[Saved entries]
★ ★ ★ ★ ★

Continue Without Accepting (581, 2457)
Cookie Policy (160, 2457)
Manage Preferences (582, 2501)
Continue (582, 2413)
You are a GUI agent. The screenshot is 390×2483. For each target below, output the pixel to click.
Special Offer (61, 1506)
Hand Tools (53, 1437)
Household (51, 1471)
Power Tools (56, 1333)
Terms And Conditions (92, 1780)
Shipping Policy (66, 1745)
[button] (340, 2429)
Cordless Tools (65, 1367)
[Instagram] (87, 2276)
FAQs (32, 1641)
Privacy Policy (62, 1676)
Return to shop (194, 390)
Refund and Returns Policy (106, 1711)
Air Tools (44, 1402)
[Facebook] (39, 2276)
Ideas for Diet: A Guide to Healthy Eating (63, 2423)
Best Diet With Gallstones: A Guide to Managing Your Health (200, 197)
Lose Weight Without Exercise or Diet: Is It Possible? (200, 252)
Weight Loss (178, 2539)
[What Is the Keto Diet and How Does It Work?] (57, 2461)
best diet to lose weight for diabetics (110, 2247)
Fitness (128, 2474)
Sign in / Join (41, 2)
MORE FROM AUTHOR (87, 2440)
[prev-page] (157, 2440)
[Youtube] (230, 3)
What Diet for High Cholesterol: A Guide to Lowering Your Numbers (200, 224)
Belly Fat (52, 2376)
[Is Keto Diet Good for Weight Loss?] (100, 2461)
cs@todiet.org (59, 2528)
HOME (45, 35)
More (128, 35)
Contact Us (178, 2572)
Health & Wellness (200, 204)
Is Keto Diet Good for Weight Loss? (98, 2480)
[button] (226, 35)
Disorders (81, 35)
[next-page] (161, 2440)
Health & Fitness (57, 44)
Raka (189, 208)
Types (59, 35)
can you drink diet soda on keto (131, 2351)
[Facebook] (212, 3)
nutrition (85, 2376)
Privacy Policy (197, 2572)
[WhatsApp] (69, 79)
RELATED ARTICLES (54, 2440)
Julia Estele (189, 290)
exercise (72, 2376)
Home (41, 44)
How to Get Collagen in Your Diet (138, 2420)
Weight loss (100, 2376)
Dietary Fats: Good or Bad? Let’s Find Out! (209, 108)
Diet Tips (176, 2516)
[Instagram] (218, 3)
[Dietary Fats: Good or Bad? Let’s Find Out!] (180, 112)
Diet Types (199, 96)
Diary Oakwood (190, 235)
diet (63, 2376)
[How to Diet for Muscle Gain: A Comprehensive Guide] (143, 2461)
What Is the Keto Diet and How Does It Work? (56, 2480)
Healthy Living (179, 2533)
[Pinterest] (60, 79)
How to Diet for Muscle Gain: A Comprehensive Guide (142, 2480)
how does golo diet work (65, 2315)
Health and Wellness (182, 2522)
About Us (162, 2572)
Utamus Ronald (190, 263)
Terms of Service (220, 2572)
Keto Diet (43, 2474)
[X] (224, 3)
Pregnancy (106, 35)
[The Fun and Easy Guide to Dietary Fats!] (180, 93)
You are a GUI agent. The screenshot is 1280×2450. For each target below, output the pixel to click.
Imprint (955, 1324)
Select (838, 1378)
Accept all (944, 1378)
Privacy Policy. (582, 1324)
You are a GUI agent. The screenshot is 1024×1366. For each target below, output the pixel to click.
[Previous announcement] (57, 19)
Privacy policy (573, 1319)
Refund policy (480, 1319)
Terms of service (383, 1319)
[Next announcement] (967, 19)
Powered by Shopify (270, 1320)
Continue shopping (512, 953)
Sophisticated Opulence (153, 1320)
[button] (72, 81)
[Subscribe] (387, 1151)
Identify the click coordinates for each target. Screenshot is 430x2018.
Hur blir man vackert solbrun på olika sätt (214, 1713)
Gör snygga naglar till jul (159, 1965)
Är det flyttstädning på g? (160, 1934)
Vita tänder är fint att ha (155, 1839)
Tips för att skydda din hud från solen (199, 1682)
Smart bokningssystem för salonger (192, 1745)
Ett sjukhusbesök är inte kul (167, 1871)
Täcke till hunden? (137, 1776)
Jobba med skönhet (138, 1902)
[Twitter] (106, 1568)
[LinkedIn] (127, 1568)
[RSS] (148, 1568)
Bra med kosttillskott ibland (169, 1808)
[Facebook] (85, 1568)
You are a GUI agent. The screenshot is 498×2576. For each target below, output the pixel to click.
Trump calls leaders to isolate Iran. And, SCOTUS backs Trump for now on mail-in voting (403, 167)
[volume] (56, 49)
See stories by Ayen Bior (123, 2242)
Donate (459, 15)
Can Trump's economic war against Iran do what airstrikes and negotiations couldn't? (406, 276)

★ ★ ★ ★ ★

Could you output, exactly and with nothing else, the lines from the start of the records through the line containing "best diet to"?

Continue Without Accepting (581, 2457)
Cookie Policy (160, 2457)
Manage Preferences (582, 2501)
Continue (582, 2413)
You are a GUI agent. The screenshot is 390×2483. For each target below, output the pixel to click.
Special Offer (61, 1506)
Hand Tools (53, 1437)
Household (51, 1471)
Power Tools (56, 1333)
Terms And Conditions (92, 1780)
Shipping Policy (66, 1745)
[button] (340, 2429)
Cordless Tools (65, 1367)
[Instagram] (87, 2276)
FAQs (32, 1641)
Privacy Policy (62, 1676)
Return to shop (194, 390)
Refund and Returns Policy (106, 1711)
Air Tools (44, 1402)
[Facebook] (39, 2276)
Ideas for Diet: A Guide to Healthy Eating (63, 2423)
Best Diet With Gallstones: A Guide to Managing Your Health (200, 197)
Lose Weight Without Exercise or Diet: Is It Possible? (200, 252)
Weight Loss (178, 2539)
[What Is the Keto Diet and How Does It Work?] (57, 2461)
best diet to lose weight for diabetics (110, 2247)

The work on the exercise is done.